**The exercise**
Please reproduce each of the rows below line for line, without changing anything.

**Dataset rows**
· · · · · · ·

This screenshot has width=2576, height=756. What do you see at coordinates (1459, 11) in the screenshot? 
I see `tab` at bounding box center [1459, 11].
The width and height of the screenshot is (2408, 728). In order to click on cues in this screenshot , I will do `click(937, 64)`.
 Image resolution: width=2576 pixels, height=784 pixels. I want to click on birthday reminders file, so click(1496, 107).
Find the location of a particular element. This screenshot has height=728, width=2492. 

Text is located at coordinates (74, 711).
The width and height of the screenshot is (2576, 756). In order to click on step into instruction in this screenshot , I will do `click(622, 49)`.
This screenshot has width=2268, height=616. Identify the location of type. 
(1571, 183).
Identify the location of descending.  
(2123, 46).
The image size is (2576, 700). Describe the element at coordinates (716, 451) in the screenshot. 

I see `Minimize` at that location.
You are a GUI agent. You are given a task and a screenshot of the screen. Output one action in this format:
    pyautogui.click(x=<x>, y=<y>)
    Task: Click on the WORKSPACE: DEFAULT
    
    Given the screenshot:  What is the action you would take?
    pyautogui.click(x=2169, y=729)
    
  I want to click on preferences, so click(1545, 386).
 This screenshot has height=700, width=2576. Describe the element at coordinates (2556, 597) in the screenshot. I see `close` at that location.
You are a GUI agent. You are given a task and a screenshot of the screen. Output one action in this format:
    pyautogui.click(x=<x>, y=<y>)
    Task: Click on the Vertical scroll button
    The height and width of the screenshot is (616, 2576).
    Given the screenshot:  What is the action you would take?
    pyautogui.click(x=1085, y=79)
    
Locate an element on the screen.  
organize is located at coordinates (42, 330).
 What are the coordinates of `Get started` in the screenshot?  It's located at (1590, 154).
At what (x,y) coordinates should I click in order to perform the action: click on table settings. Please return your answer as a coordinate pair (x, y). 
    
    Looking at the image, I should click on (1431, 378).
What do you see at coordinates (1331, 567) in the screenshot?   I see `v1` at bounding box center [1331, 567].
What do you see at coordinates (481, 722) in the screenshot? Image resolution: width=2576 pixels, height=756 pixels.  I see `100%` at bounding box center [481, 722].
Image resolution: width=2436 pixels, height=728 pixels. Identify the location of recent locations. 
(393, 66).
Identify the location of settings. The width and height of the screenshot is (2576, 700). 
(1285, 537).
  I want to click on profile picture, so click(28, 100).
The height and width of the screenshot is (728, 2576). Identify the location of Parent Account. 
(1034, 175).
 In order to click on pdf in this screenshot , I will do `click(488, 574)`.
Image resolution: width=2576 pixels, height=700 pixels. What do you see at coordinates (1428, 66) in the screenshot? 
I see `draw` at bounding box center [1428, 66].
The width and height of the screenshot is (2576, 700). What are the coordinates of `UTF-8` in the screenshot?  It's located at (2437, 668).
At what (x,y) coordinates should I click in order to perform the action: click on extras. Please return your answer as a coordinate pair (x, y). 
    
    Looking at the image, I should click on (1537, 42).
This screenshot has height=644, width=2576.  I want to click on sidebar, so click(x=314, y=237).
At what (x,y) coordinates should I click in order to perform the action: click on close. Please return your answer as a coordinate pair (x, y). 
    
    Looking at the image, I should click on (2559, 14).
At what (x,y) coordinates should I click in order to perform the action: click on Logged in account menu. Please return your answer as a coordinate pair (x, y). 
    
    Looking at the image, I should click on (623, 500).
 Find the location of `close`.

· · · · · · ·

**Reply**
This screenshot has width=2576, height=756. What do you see at coordinates (1459, 11) in the screenshot? 
I see `tab` at bounding box center [1459, 11].
The width and height of the screenshot is (2408, 728). In order to click on cues in this screenshot , I will do `click(937, 64)`.
 Image resolution: width=2576 pixels, height=784 pixels. I want to click on birthday reminders file, so click(1496, 107).
Find the location of a particular element. This screenshot has height=728, width=2492. 

Text is located at coordinates (74, 711).
The width and height of the screenshot is (2576, 756). In order to click on step into instruction in this screenshot , I will do `click(622, 49)`.
This screenshot has width=2268, height=616. Identify the location of type. 
(1571, 183).
Identify the location of descending.  
(2123, 46).
The image size is (2576, 700). Describe the element at coordinates (716, 451) in the screenshot. 

I see `Minimize` at that location.
You are a GUI agent. You are given a task and a screenshot of the screen. Output one action in this format:
    pyautogui.click(x=<x>, y=<y>)
    Task: Click on the WORKSPACE: DEFAULT
    
    Given the screenshot:  What is the action you would take?
    pyautogui.click(x=2169, y=729)
    
  I want to click on preferences, so click(1545, 386).
 This screenshot has height=700, width=2576. Describe the element at coordinates (2556, 597) in the screenshot. I see `close` at that location.
You are a GUI agent. You are given a task and a screenshot of the screen. Output one action in this format:
    pyautogui.click(x=<x>, y=<y>)
    Task: Click on the Vertical scroll button
    The height and width of the screenshot is (616, 2576).
    Given the screenshot:  What is the action you would take?
    pyautogui.click(x=1085, y=79)
    
Locate an element on the screen.  
organize is located at coordinates (42, 330).
 What are the coordinates of `Get started` in the screenshot?  It's located at (1590, 154).
At what (x,y) coordinates should I click in order to perform the action: click on table settings. Please return your answer as a coordinate pair (x, y). 
    
    Looking at the image, I should click on (1431, 378).
What do you see at coordinates (1331, 567) in the screenshot?   I see `v1` at bounding box center [1331, 567].
What do you see at coordinates (481, 722) in the screenshot? Image resolution: width=2576 pixels, height=756 pixels.  I see `100%` at bounding box center [481, 722].
Image resolution: width=2436 pixels, height=728 pixels. Identify the location of recent locations. 
(393, 66).
Identify the location of settings. The width and height of the screenshot is (2576, 700). 
(1285, 537).
  I want to click on profile picture, so click(28, 100).
The height and width of the screenshot is (728, 2576). Identify the location of Parent Account. 
(1034, 175).
 In order to click on pdf in this screenshot , I will do `click(488, 574)`.
Image resolution: width=2576 pixels, height=700 pixels. What do you see at coordinates (1428, 66) in the screenshot? 
I see `draw` at bounding box center [1428, 66].
The width and height of the screenshot is (2576, 700). What are the coordinates of `UTF-8` in the screenshot?  It's located at (2437, 668).
At what (x,y) coordinates should I click in order to perform the action: click on extras. Please return your answer as a coordinate pair (x, y). 
    
    Looking at the image, I should click on (1537, 42).
This screenshot has height=644, width=2576.  I want to click on sidebar, so click(x=314, y=237).
At what (x,y) coordinates should I click in order to perform the action: click on close. Please return your answer as a coordinate pair (x, y). 
    
    Looking at the image, I should click on (2559, 14).
At what (x,y) coordinates should I click in order to perform the action: click on Logged in account menu. Please return your answer as a coordinate pair (x, y). 
    
    Looking at the image, I should click on (623, 500).
 Find the location of `close`.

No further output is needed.